CRANBERRY SOFT COOKIES
2 1/2 All-Purpose Flour 4 oz (113g) Unsalted Butter 1 Cup Pumpkin Puree 1 Cup Dried Cranberries 8 oz (227g) Brown Sugar 1 Egg 1 Tsp Vanilla Extract 1 Tsp Baking Powder 1 Tsp Baking Soda 1 Orange Zest 1/2 Tsp Salt 1/2 Tsp Ground Nutmeg 1/2 Tsp Ground Cinnamon PREPARATIONS: 1- Leave the butter in room temperature for 10 minutes to soften.
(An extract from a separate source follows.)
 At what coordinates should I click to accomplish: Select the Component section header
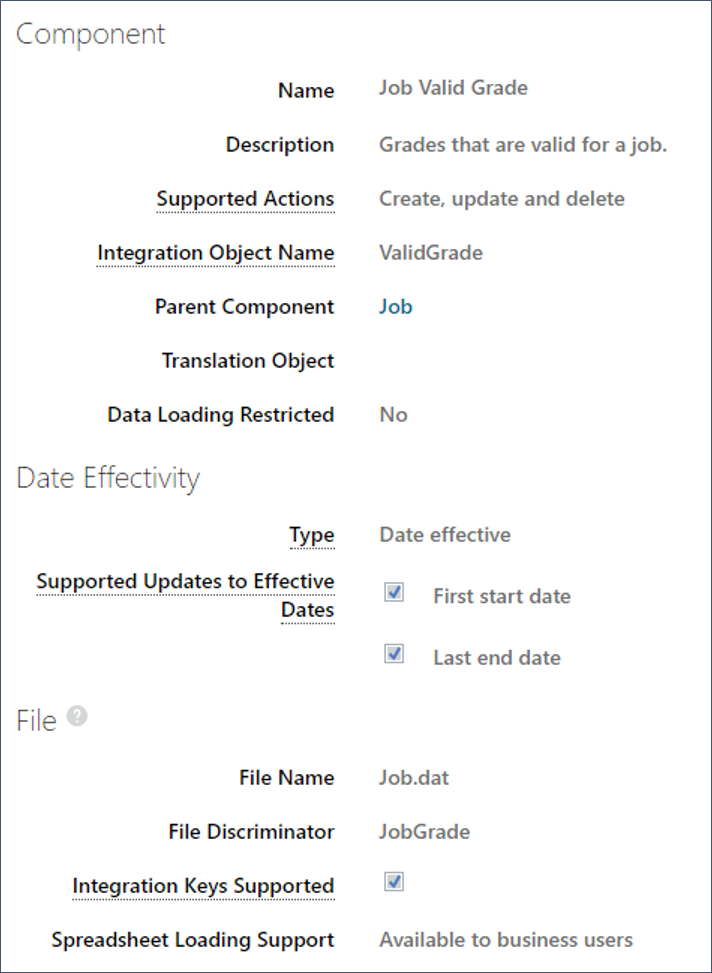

DIRECTIONS: 1- Whisk together butter, brown sugar, and one egg. 2- Stir in orange zest and pumpkin puree and continue whisking until well combined. 3- In a separate large bowl, mix flour, baking powder, baking soda, salt, ground nutmeg and cinnamon. 4- Gradually, add the flour mixture to the butter mixture while whisking. 5- Whisk for 5 minutes. 6- Fold/stir in dried cranberries. 7- Cover a cookie pan with parchment paper and using a scoop or spoon drop cookie dough onto the cookie pan (about 2 inches apart). 8- Preheat oven to 350º F (177º C), bake the cookies for 20 minutes.
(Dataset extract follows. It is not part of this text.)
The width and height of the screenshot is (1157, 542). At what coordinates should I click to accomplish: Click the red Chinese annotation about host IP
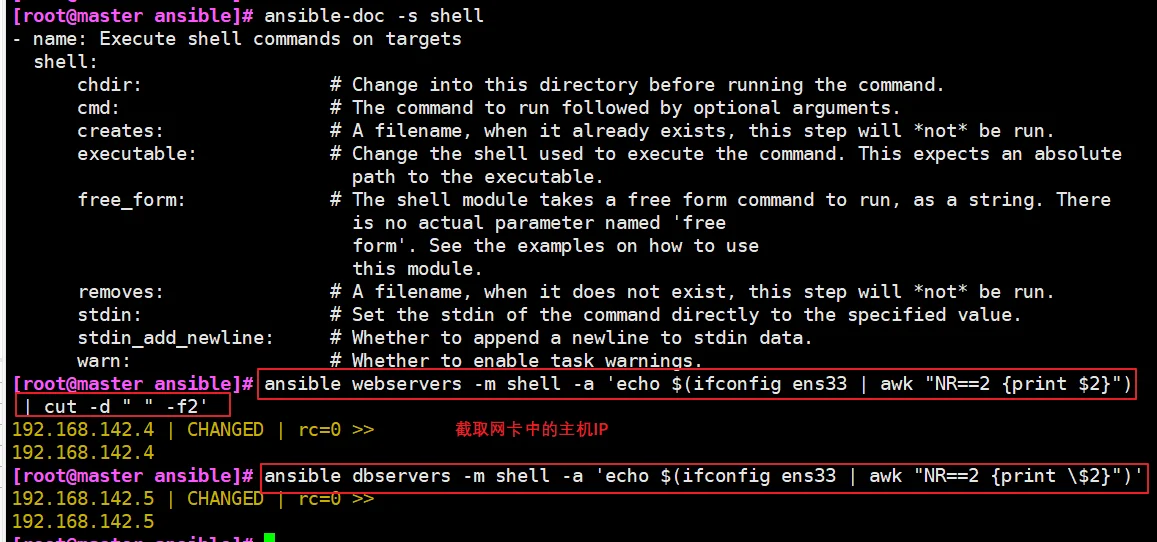[x=532, y=430]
CRANBERRY COOKIES CALORIES & NUTRITION VALUES
Cranberry soft cookie is softer than your everyday cookie. In addition to the taste, dried cranberries bring some benefit to cookie as well. But don't think of cranberry cookies as a rich source of antioxidant or vitamins nevertheless it contains a good amount of vitamin A. One serving of Cranberry soft cookies has 283 calories (84 calories from fat), 9.3g total fat (5.7g saturated fat), 38mg cholesterol, 301mg sodium, 181mg potassium, 46.3g total carbohydrates (2g dietary fiber, 21.8g sugars), and 3.9g protein.